Euseb., vit. Const. l. 1. c. 37.
Socr. l. 1, c. 1.
Soz. l. 1, c. 5.
Buch. in Hist. Belg. l. 8, c. 6.
Gelenius, in Colon. magnit. l. 1, synt. 4.
Morin, de la délivrance de l'église. part. 2, c. 12.
Chifflet, de convers. Const. c. 6.
On ne sait rien de certain sur le lieu où était Constantin, quand il vit cette croix miraculeuse.

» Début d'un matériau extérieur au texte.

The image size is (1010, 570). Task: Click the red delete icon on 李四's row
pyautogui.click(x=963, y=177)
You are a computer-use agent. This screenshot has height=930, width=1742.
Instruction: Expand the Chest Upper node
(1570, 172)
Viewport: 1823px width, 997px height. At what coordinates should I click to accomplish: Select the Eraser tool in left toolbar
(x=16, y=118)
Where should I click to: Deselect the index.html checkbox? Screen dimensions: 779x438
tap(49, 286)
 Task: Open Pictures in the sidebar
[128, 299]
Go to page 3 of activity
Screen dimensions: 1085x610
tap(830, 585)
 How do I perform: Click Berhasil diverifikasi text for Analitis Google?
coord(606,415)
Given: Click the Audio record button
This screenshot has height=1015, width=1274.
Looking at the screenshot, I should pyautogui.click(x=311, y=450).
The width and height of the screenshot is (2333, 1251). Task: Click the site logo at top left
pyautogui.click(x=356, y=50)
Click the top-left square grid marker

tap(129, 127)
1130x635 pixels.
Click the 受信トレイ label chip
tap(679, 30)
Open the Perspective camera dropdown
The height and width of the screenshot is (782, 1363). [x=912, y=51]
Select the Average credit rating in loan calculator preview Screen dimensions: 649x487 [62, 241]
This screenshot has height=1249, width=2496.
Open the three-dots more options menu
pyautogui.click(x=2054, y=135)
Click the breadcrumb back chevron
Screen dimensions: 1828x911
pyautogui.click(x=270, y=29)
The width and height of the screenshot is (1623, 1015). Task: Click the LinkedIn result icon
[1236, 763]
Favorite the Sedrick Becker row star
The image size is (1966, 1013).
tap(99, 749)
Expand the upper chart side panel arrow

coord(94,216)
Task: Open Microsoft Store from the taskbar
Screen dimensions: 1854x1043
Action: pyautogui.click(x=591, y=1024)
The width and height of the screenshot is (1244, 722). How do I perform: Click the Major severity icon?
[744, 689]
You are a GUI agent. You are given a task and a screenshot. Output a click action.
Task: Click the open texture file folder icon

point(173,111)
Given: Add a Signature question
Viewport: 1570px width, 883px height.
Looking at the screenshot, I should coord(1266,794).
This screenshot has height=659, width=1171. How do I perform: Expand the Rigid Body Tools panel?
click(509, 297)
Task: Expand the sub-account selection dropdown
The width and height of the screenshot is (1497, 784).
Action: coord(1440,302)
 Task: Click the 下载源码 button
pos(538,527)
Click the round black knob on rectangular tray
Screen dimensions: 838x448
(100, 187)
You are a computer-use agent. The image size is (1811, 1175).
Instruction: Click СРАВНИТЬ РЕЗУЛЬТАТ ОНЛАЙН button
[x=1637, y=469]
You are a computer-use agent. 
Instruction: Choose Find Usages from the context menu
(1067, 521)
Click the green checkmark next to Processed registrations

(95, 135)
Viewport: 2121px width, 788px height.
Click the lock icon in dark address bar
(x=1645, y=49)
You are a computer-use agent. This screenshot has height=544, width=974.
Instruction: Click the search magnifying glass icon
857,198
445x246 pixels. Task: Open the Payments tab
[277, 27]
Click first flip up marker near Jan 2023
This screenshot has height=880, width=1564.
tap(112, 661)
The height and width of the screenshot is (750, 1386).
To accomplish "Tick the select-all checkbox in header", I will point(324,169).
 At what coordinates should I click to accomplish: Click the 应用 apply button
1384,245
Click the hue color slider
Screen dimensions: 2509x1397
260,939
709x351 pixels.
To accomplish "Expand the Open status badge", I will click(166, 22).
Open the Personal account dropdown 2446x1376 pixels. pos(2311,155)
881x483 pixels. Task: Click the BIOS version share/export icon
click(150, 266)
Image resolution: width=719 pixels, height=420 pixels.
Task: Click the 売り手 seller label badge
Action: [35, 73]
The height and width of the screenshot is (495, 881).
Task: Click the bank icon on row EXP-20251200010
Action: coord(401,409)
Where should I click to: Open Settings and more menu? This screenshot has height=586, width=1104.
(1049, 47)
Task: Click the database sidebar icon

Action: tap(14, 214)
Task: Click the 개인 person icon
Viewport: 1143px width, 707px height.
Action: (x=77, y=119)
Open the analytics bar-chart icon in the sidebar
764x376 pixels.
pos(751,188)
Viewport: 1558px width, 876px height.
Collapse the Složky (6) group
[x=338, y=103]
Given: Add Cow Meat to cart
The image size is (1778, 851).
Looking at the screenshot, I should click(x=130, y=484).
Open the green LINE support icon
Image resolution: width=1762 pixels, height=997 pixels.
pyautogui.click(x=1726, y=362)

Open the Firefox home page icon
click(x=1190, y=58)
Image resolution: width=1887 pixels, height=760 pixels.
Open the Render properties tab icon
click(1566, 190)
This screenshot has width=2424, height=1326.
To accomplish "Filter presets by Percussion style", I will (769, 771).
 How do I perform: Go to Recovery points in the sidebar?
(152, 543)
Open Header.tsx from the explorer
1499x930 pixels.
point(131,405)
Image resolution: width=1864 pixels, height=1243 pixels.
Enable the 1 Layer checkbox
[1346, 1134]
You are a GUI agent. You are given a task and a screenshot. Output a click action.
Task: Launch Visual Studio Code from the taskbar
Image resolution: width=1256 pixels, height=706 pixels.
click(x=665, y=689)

Quelques-uns prétendent qu'il était déja aux portes de Rome: mais, selon l'opinion la plus vraisemblable et la plus suivie, il n'avait pas encore passé les Alpes: c'est ce qui semble résulter du récit d'Eusèbe, de Socrate et de Sozomène, qui sont ici les trois auteurs originaux. Divers endroits de la Gaule se disputent l'honneur d'avoir vu ce prodige: les uns disent qu'il parut à Numagen sur la droite de la Moselle à trois milles au-dessous de Trèves; d'autres à Sintzic au confluent du Rhin et de l'Aar; quelques-uns entre Autun et Saint-Jean de Lône. Selon la tradition de l'église de Besançon, ce fut sur la rive du Danube, lorsque Constantin faisait la guerre aux Barbares, qui voulaient passer ce fleuve: d'où un savant moderne conjecture que ce fut entre le Rhin et le Danube près de Brisach, et que ces Barbares étaient alliés de Maxence. Il croit que Constantin attendit en Franche-Comté la saison de passer les Alpes, et que ce fut alors qu'il fit percer le rocher nommé aujourd'hui Pierre-Pertuis, Petra pertusa, à une journée de Bâle. Ce pertuis est long de quarante-six pieds, et large de seize ou dix-sept. Sur le roc est gravée une inscription[17], qui marque que ce chemin est l'ouvrage d'un empereur: c'était pour donner un passage des Gaules en Germanie.